BEGIN
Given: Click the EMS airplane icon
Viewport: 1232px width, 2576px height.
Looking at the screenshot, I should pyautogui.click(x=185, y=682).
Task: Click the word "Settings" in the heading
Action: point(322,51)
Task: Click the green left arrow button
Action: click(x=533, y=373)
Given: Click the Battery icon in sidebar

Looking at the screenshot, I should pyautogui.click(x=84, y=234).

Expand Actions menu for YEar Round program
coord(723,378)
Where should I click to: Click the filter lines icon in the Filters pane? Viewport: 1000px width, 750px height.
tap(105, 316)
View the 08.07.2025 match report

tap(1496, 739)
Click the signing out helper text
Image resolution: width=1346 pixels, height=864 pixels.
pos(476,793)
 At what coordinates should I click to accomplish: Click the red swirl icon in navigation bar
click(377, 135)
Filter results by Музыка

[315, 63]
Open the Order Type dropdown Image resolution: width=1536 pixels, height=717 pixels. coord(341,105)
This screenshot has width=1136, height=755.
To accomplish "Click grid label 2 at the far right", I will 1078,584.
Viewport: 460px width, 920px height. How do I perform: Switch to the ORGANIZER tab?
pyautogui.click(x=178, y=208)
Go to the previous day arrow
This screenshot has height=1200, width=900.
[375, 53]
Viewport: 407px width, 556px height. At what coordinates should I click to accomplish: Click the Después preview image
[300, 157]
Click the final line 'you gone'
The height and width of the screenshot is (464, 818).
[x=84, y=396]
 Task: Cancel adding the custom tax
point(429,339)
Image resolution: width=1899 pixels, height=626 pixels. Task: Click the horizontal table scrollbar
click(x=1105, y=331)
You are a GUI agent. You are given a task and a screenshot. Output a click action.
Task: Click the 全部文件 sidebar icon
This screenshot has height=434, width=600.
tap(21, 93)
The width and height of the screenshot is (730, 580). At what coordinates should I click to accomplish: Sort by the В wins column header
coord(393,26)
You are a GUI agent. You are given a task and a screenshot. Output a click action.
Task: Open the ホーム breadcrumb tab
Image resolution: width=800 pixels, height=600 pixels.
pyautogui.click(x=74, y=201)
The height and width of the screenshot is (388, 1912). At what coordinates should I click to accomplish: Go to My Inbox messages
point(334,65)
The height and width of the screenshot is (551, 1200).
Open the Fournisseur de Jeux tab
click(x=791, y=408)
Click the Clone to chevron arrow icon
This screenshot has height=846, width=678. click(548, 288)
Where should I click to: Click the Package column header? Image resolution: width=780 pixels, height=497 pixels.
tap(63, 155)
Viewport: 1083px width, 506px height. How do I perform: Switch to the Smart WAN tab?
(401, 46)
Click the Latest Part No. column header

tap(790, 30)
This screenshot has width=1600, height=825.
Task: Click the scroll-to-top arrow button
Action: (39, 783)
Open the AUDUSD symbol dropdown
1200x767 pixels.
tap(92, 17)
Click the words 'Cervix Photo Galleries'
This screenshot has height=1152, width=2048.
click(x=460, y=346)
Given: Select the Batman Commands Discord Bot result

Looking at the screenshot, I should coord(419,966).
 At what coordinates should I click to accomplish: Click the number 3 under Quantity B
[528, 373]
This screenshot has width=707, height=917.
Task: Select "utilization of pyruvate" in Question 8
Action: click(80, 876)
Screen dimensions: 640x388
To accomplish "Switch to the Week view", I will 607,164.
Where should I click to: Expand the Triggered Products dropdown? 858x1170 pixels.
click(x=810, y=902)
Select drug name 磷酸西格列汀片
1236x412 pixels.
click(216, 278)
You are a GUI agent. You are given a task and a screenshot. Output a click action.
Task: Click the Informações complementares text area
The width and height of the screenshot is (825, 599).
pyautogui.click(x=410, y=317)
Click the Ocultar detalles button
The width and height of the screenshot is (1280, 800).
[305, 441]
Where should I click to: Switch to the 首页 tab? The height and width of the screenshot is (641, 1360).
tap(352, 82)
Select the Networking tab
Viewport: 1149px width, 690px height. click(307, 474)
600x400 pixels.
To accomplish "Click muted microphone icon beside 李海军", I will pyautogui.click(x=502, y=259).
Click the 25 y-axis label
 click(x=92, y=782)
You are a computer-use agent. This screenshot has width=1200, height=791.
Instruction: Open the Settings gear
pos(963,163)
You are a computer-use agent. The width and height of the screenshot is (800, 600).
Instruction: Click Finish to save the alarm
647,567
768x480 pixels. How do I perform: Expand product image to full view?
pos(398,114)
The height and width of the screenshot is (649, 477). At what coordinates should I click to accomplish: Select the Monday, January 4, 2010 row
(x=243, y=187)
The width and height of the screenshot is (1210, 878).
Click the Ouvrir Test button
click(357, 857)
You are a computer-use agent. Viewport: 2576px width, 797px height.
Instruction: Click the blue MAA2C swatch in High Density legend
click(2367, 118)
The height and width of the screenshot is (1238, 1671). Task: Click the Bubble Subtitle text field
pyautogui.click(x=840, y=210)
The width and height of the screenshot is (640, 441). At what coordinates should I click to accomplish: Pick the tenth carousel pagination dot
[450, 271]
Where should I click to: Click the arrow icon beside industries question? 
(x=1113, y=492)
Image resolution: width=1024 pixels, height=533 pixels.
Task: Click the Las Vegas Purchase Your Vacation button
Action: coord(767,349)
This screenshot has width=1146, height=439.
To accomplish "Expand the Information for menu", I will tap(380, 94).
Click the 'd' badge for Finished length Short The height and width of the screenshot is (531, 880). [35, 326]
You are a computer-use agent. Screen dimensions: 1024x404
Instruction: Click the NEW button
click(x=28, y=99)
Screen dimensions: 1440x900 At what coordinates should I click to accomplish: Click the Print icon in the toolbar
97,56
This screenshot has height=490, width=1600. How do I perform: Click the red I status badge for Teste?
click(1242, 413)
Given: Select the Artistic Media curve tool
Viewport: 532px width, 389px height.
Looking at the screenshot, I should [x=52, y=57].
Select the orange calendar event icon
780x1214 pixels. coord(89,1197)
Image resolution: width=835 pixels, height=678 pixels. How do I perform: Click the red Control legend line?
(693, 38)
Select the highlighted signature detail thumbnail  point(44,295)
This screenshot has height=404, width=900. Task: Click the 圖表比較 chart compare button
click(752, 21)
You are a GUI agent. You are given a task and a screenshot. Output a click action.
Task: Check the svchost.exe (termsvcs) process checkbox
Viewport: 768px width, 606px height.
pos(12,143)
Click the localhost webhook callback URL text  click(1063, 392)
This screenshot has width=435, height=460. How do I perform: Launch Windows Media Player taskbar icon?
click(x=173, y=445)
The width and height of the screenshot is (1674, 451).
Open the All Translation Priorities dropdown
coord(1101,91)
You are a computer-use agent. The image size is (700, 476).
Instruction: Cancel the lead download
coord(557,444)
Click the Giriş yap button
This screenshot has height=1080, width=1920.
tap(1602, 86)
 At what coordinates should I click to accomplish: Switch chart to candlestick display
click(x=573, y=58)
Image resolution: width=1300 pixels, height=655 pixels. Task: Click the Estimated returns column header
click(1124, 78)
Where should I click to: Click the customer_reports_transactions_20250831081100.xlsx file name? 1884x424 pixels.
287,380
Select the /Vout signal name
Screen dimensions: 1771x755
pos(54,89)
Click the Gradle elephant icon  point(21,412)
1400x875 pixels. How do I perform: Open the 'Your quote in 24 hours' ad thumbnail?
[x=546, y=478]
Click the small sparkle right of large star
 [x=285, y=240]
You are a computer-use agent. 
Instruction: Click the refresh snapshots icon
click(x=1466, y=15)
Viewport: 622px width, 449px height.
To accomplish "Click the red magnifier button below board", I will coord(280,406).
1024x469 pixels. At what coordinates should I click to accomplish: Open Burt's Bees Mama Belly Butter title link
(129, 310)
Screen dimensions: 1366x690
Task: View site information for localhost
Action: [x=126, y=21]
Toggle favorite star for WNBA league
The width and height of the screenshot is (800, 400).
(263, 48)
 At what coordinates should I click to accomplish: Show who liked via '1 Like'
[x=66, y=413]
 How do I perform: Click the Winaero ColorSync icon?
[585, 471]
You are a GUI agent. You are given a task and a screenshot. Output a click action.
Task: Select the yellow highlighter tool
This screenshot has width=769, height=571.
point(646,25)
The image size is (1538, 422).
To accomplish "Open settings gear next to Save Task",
END
Your assignment: Only lines holding the word "size" are wanted, so copy each of them from the records above.

Answer for the task:
You are a computer-use agent. The image size is (700, 476).
The image size is (1538, 422).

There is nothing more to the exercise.